In an interview with the Canadian Globe and Mail however, Reggie Fils-Aime reiterated that the whole ethos of the Wii U was not about power, though he insisted that the console could more than hold its own against its current competitors.
“Three comments,” Reggie said. “First, it’s not about power. If it was about power, then the GameCube would have been the number one system in its generation and the Wii wouldn’t have been the number one system in this last generation. It is not about power. It is about fun, it is about the experience.
“Second.
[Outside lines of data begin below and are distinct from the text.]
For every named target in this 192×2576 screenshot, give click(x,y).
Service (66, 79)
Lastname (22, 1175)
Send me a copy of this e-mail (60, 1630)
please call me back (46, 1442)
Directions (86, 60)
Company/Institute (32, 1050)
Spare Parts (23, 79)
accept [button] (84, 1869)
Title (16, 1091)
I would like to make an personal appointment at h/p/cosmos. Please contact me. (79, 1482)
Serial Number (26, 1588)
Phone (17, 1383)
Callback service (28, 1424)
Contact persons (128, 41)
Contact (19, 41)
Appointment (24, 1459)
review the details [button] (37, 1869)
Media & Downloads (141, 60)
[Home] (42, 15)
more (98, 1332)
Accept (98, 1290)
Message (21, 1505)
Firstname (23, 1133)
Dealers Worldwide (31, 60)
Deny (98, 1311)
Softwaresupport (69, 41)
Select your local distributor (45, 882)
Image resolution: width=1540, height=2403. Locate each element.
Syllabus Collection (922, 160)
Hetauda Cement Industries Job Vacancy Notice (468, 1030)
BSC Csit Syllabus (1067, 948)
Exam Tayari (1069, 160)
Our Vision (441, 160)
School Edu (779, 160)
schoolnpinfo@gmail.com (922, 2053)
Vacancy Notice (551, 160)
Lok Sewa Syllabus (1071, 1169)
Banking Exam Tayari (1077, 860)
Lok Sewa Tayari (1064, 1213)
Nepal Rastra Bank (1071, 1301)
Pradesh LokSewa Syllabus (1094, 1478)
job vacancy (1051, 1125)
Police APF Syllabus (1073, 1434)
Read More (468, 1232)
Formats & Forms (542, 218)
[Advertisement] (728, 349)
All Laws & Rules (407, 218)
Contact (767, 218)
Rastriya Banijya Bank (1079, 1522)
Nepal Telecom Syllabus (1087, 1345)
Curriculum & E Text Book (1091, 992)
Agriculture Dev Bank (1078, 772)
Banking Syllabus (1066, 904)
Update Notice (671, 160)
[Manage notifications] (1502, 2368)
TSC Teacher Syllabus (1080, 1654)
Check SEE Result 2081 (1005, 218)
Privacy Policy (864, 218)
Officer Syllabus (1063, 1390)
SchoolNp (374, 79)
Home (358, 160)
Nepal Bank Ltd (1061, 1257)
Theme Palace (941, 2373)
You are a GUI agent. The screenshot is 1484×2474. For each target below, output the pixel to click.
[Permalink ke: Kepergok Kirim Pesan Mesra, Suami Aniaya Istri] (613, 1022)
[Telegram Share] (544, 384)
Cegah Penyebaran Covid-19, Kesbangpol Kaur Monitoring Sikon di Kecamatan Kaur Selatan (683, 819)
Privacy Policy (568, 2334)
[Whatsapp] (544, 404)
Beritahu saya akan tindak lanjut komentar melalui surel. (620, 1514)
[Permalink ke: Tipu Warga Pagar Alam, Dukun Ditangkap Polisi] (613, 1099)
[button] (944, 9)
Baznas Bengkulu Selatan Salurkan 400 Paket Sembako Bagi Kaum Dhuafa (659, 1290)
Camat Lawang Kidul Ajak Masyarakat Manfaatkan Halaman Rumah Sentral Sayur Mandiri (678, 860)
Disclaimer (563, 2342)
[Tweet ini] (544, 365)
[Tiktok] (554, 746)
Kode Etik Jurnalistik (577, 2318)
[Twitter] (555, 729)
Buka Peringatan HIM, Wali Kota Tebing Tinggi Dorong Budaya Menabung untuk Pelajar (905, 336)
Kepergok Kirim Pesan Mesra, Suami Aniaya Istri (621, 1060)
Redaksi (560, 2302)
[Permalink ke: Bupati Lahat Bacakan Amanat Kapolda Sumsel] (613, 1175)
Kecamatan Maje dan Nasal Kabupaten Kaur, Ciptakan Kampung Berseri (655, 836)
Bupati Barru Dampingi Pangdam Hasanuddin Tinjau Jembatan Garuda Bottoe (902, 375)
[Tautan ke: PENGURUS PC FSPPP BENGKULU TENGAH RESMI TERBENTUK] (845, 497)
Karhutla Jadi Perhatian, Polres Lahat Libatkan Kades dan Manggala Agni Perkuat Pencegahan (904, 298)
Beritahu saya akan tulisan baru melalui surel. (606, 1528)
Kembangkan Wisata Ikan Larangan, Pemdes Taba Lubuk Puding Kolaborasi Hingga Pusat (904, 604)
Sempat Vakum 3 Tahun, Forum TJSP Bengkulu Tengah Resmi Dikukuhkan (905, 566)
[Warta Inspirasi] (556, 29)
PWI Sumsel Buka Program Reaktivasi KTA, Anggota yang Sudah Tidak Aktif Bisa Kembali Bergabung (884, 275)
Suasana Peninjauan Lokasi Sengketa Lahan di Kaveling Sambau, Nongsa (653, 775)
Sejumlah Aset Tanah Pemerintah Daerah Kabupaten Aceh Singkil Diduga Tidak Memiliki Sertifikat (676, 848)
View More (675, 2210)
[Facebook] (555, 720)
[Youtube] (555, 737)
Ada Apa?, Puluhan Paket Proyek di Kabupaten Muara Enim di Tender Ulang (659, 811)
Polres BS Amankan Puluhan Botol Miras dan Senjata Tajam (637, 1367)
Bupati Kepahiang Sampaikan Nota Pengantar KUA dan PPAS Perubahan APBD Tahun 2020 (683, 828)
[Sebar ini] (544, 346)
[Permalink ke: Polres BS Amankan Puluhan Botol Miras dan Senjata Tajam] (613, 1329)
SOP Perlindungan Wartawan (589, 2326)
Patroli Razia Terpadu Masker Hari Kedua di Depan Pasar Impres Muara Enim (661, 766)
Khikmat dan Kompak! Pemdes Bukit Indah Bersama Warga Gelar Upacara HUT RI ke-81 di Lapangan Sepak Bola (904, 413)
Our competitors can say what they want about some super long cycle, but let’s see what their behaviors are.
“Thirdly, the way development works is that the longer developers work with a system, the better they can tune performance. Case in point: Look at the very first GameCube games, and compare them to a game like Resident Evil 4. It was graphically beautiful, and demonstrably more advanced than the first GameCube games.
“The same was true for Wii. A great example is Super Mario Galaxy 2. The graphics are just beautiful. And look at the motion control we were able to achieve in The Legend of Zelda: Skyward Sword.”
It seems likely that any port that appears on the Wii U will be graphically comparable to the 360/PS3 versions, if slightly better in some areas and slightly worse in others due to being ported from another lead system. We are hoping however that graphically intensive games designed exclusively for the system, like a Metroid, Pilotwings or Zelda game for example will achieve more impressive results.